Work to do: Swap each "sidebar" in the records below for "side panel", and write out all the lines again with nothing else changed.

Supplied data:

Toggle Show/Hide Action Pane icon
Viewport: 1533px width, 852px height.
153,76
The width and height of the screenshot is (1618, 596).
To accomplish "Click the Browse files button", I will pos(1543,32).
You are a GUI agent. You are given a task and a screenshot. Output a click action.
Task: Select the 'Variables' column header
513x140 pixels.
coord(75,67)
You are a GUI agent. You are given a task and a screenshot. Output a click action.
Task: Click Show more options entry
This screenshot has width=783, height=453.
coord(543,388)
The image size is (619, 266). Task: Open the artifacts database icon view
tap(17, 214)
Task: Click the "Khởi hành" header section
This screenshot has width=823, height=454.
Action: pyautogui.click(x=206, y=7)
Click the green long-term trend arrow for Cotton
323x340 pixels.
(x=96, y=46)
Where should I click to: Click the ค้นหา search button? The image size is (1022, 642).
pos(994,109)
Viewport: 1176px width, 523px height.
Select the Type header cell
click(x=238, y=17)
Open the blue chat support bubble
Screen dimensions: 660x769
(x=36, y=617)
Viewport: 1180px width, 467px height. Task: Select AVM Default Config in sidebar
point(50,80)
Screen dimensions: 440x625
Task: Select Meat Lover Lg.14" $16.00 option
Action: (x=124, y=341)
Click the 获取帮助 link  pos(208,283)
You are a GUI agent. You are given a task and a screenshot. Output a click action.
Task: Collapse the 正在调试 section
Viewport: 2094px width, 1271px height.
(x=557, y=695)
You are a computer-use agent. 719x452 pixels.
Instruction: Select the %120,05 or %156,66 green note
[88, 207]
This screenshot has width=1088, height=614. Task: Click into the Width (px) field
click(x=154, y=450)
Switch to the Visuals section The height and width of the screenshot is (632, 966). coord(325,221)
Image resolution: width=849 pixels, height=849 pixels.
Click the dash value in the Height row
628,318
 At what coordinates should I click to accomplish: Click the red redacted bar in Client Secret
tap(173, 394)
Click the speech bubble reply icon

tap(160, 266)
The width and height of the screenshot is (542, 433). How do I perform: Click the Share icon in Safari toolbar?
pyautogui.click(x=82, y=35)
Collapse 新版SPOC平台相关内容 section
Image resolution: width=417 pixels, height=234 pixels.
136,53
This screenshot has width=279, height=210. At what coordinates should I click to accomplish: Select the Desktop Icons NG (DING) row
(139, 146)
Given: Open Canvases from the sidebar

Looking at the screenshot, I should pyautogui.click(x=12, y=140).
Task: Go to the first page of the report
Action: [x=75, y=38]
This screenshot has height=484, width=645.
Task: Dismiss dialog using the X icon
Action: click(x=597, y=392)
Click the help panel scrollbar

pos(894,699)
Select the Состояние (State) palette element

Task result:
Toggle Show/Hide Action Pane icon
Viewport: 1533px width, 852px height.
153,76
The width and height of the screenshot is (1618, 596).
To accomplish "Click the Browse files button", I will pos(1543,32).
You are a GUI agent. You are given a task and a screenshot. Output a click action.
Task: Select the 'Variables' column header
513x140 pixels.
coord(75,67)
You are a GUI agent. You are given a task and a screenshot. Output a click action.
Task: Click Show more options entry
This screenshot has width=783, height=453.
coord(543,388)
The image size is (619, 266). Task: Open the artifacts database icon view
tap(17, 214)
Task: Click the "Khởi hành" header section
This screenshot has width=823, height=454.
Action: pyautogui.click(x=206, y=7)
Click the green long-term trend arrow for Cotton
323x340 pixels.
(x=96, y=46)
Where should I click to: Click the ค้นหา search button? The image size is (1022, 642).
pos(994,109)
Viewport: 1176px width, 523px height.
Select the Type header cell
click(x=238, y=17)
Open the blue chat support bubble
Screen dimensions: 660x769
(x=36, y=617)
Viewport: 1180px width, 467px height. Task: Select AVM Default Config in side panel
point(50,80)
Screen dimensions: 440x625
Task: Select Meat Lover Lg.14" $16.00 option
Action: (x=124, y=341)
Click the 获取帮助 link  pos(208,283)
You are a GUI agent. You are given a task and a screenshot. Output a click action.
Task: Collapse the 正在调试 section
Viewport: 2094px width, 1271px height.
(x=557, y=695)
You are a computer-use agent. 719x452 pixels.
Instruction: Select the %120,05 or %156,66 green note
[88, 207]
This screenshot has width=1088, height=614. Task: Click into the Width (px) field
click(x=154, y=450)
Switch to the Visuals section The height and width of the screenshot is (632, 966). coord(325,221)
Image resolution: width=849 pixels, height=849 pixels.
Click the dash value in the Height row
628,318
 At what coordinates should I click to accomplish: Click the red redacted bar in Client Secret
tap(173, 394)
Click the speech bubble reply icon

tap(160, 266)
The width and height of the screenshot is (542, 433). How do I perform: Click the Share icon in Safari toolbar?
pyautogui.click(x=82, y=35)
Collapse 新版SPOC平台相关内容 section
Image resolution: width=417 pixels, height=234 pixels.
136,53
This screenshot has width=279, height=210. At what coordinates should I click to accomplish: Select the Desktop Icons NG (DING) row
(139, 146)
Given: Open Canvases from the side panel

Looking at the screenshot, I should pyautogui.click(x=12, y=140).
Task: Go to the first page of the report
Action: [x=75, y=38]
This screenshot has height=484, width=645.
Task: Dismiss dialog using the X icon
Action: click(x=597, y=392)
Click the help panel scrollbar

pos(894,699)
Select the Состояние (State) palette element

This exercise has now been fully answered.